▸ Your assignment:
When you transcribe the records that follow, reproduce each line exactly as given.

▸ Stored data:
+++
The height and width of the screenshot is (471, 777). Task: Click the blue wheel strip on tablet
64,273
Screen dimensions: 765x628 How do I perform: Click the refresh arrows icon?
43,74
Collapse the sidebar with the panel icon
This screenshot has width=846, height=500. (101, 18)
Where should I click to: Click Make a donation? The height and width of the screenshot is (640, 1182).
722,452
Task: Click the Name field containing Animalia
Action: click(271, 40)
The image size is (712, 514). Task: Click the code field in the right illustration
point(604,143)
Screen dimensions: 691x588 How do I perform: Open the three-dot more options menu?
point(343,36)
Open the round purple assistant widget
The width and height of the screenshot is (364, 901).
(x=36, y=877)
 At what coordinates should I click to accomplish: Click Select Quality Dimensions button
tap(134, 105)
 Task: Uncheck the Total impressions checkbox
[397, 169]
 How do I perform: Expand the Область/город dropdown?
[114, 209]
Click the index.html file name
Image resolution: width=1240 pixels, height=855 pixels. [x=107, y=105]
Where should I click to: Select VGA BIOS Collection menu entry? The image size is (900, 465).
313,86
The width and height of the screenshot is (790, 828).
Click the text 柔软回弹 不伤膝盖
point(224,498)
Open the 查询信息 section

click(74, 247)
+++
▸ Answer section:
The height and width of the screenshot is (471, 777). Task: Click the blue wheel strip on tablet
64,273
Screen dimensions: 765x628 How do I perform: Click the refresh arrows icon?
43,74
Collapse the sidebar with the panel icon
This screenshot has width=846, height=500. (101, 18)
Where should I click to: Click Make a donation? The height and width of the screenshot is (640, 1182).
722,452
Task: Click the Name field containing Animalia
Action: click(271, 40)
The image size is (712, 514). Task: Click the code field in the right illustration
point(604,143)
Screen dimensions: 691x588 How do I perform: Open the three-dot more options menu?
point(343,36)
Open the round purple assistant widget
The width and height of the screenshot is (364, 901).
(x=36, y=877)
 At what coordinates should I click to accomplish: Click Select Quality Dimensions button
tap(134, 105)
 Task: Uncheck the Total impressions checkbox
[397, 169]
 How do I perform: Expand the Область/город dropdown?
[114, 209]
Click the index.html file name
Image resolution: width=1240 pixels, height=855 pixels. [x=107, y=105]
Where should I click to: Select VGA BIOS Collection menu entry? The image size is (900, 465).
313,86
The width and height of the screenshot is (790, 828).
Click the text 柔软回弹 不伤膝盖
point(224,498)
Open the 查询信息 section

click(74, 247)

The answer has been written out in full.